Extracted text:
It is a global pandemic, and for that reason, media stations around the world are reporting on the same story, which adds a sort of critical mass to the story. Certainly, the negative aspect of the story fuels our interest, but the notion of a deadly, invisible and relatively poorly understood disease is also in itself an unpleasant and newsworthy threat. It is also a rapidly changing situation, which lends itself to the notion of constant “breaking news.” There is also politics behind it. In our polarized times, the poor reaction of governments to the outbreak is then used by partisan media outlets to attack their rivals, leading to an increase in coverage.

Some experts theorize that although many people complain about the lack of sufficient reporting about positive developments in the media, they are the audiences themselves who train and condition the journalists to regularly provide them with reportage on sad, tragic happenings and that’s why, for example, crime stories are ubiquitously popular in different geographical contexts. What do you think?

News values are a relatively complex phenomenon. Certainly, what we see on the news is not devoid of political, cultural and economic motivations. The fact news has a section for sports, for example, is not necessarily an indication that sports is inherently newsworthy. Commercial news is, in many ways, a combination of entertainment and information, or infotainment. Often content is placed due to the desires of advertisers – PR, audience desires, and perceived news-worthiness. Stories of death and suffering are probably appealing for a number of reasons, but not least, they tap into generally universal perceptions that the suffering of others is bad, and to be avoided.

A number of world leaders such as President Donald Trump and religious authorities in Iran have in the past downplayed the severity of COVID-19. Do you attribute this attitude to anti-science philosophies these people subscribe to, or are there other factors involved?

Anti-science is certainly part of it. However, Trump’s inability to grasp complex phenomena does not seem to be the main motivation. Certainly, Trump’s prime motivation seems to be to reduce the impact on the stock market – which appears to be his go to means of legitimizing the success of his presidency. A poorly performing stock market is bad politically for Trump. The recent news that he was pressuring a German company for exclusive rights to potential coronavirus medicine highlights how his America First policy is simply about electioneering and likely business benefits to large American companies.

Tasks:
#1 Print the passage on pandemic news coverage between "Some experts theorize" and "do you think?", inclusive.
#2 Proceed with the passage on pandemic news coverage, picking up right after its final sentence.
The lines after this passage come from an unrelated source.

Supplied data:
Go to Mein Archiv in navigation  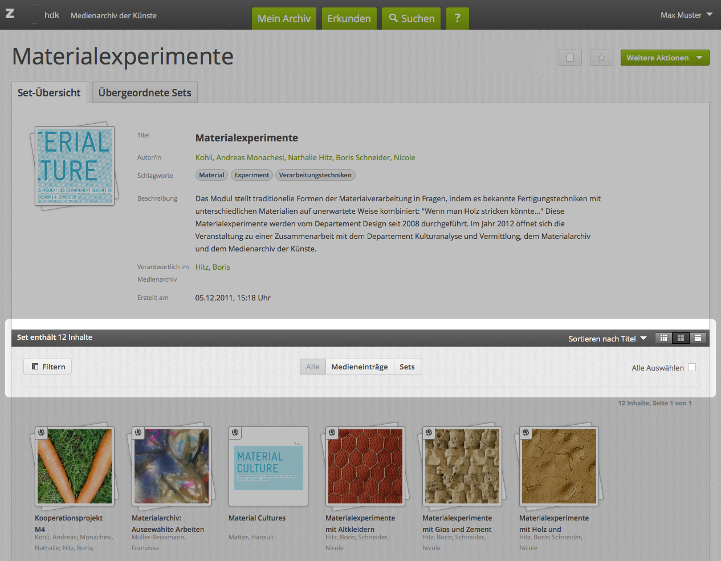(x=284, y=18)
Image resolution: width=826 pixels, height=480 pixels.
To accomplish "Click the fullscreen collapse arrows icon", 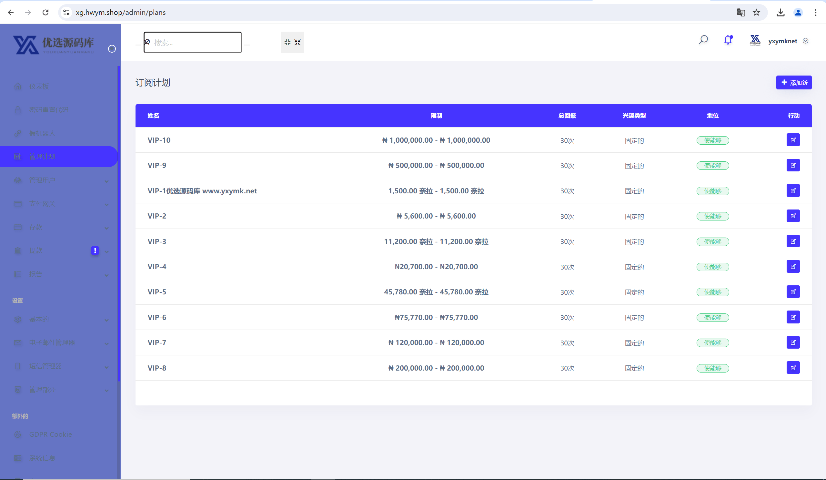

Answers in order:
#1
Some experts theorize that although many people complain about the lack of sufficient reporting about positive developments in the media, they are the audiences themselves who train and condition the journalists to regularly provide them with reportage on sad, tragic happenings and that’s why, for example, crime stories are ubiquitously popular in different geographical contexts. What do you think?

#2
What is the right thing media organizations should do at the time of a global public health crisis? Is it the job of the media to assuage people’s anxieties and assure them that the virus will be defeated? Or are they merely responsible for highlighting the severity of the crisis, reporting on the fatalities and the adverse impacts it has had on different aspects of daily life?

Media organizations should focus perhaps on reporting the news accurately and fairly. They should hold authorities accountable and keep people updated on national or global changes. The media’s job is not to assuage anxieties, but it is also not the job to provoke people’s anxieties. Certainly, rhetoric designed to inflame is problematic. Saying death rates double – when they might have gone from 2 to 4 – in one country is perhaps an example of how phrasing is adding to the panic. Similarly, the constant breaking news, red ticker tape, emotive infographics are contributing to the perceived panic-inducing coverage.

Do you think media regulatory bodies should get involved in enforcing restrictions on media outlets that opportunistically cash in on people’s fears? Or do you believe restrictive measures run counter to the independence and freedom of the press?

Yes, governments and regulatory bodies need to do more to regulate content that is exploiting people in any way in order to profit. Organizations that describe themselves as news organizations should subscribe to relatively universal values in terms of accuracy. In an ideal world, a profit-orientated business model would not be the dominant form of media delivery, as this can often pervert values of partiality, accuracy in favor of either profit or partisanship. However, any regulatory body should have sufficient oversight so that it is not simply a censorship bureau.